Disable EISA and probes

Jeffrey Walton noloader at gmail.com
Sat Sep 5 11:11:27 EDT 2020


On Sat, Sep 5, 2020 at 10:52 AM Greg KH <greg at kroah.com> wrote:
>
> ...
> > > > > > I would like to disable EISA and its probes during boot. I found the
> > > > > > docs at https://www.kernel.org/doc/html/latest/driver-api/eisa.html,
> > > > > > but it does not discuss how to disable EISA or the probes.
> > > > > >
> > > > > > I also found https://bugs.launchpad.net/ubuntu/+source/linux/+bug/1543919,
> > > > > > where folks are wondering why EISA is enabled by default nowadays.

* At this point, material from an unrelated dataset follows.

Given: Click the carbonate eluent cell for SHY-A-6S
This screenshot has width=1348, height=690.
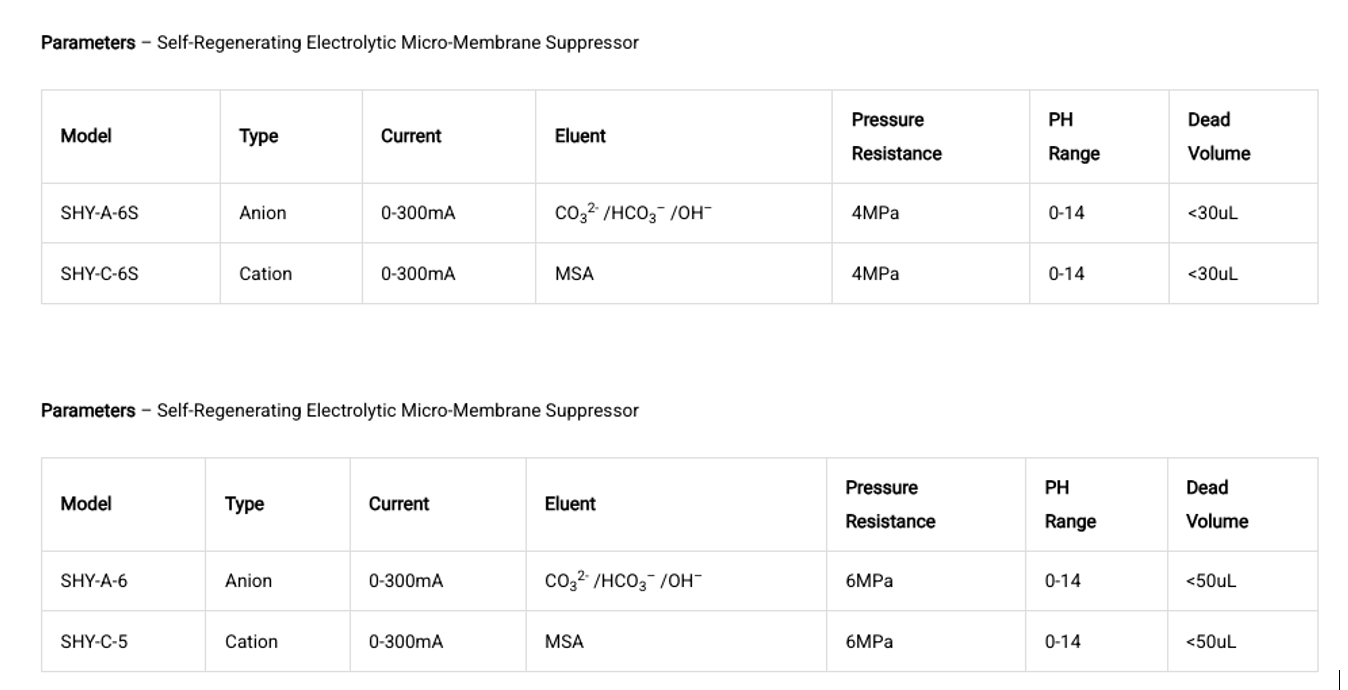Looking at the screenshot, I should pyautogui.click(x=633, y=213).
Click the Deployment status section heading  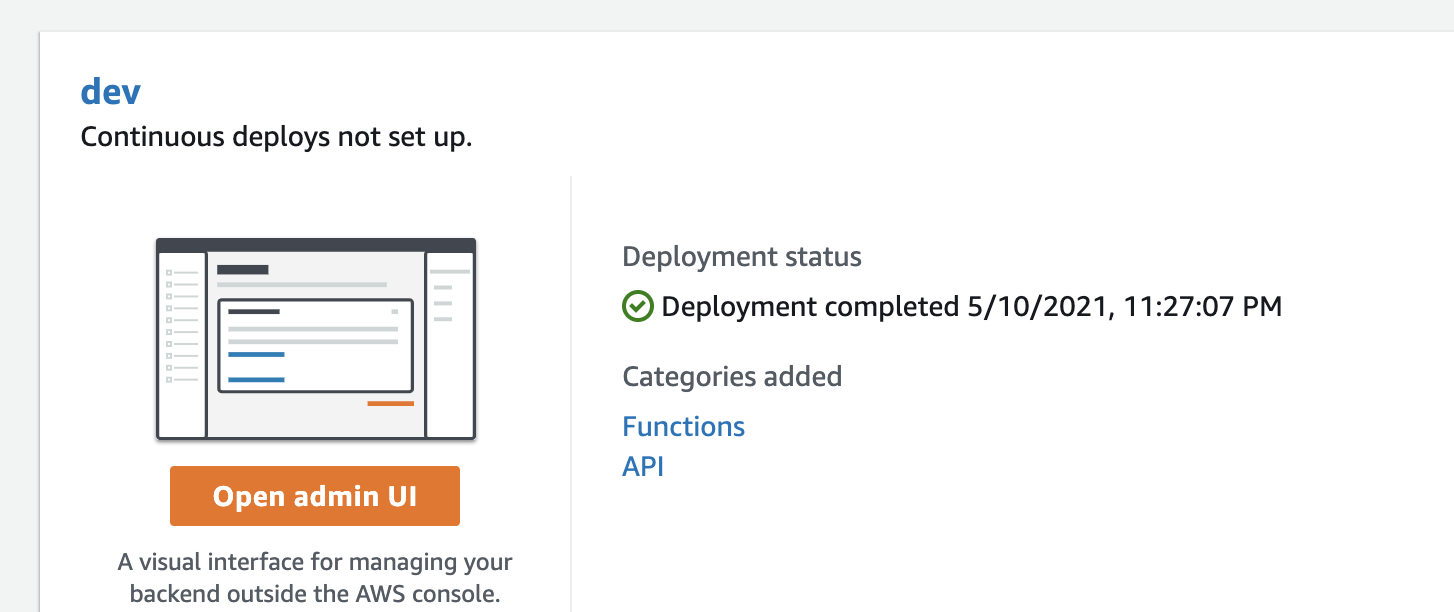tap(742, 256)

And
> > > > > > one person asks about a kernel option to disable it (like I am doing).
> > > > > >
> > > > > > I'd like to add a boot param like eisa=0 or eisa=off, but I suspect
> > > > > > it's not that easy. Looking at the three documented kernel parameters,
> > > > > > they all enable EISA and probes.
> > > > > >
> > > > > > How do I disable EISA and the probes?
> > > > >
> > > > > Build a kernel without EISA in it at all?  That's the simplest way as
> > > > > you must have some custom hardware that doesn't like this, so a
> > > > > custom-configuration seems like the best option.
> > > >
> > > > Nothing custom. I just have modern hardware.
> > > >
> > > > What's the purpose of including EISA by default? It has not been used
> > > > in 25 years.
> > >
> > > distro kernels have to support everything.  The kernel should still just
> > > work just fine with it enabled but not present, right?
> >
> > Modern distros and their minimum requirements preclude EISA. One
> > cannot meet a distros minimum requirements and have EISA.
>
> Then file a bug with your distro to have it removed from their kernel
> images.

Thanks.

So does that mean it is not possible to disable EISA and its probes?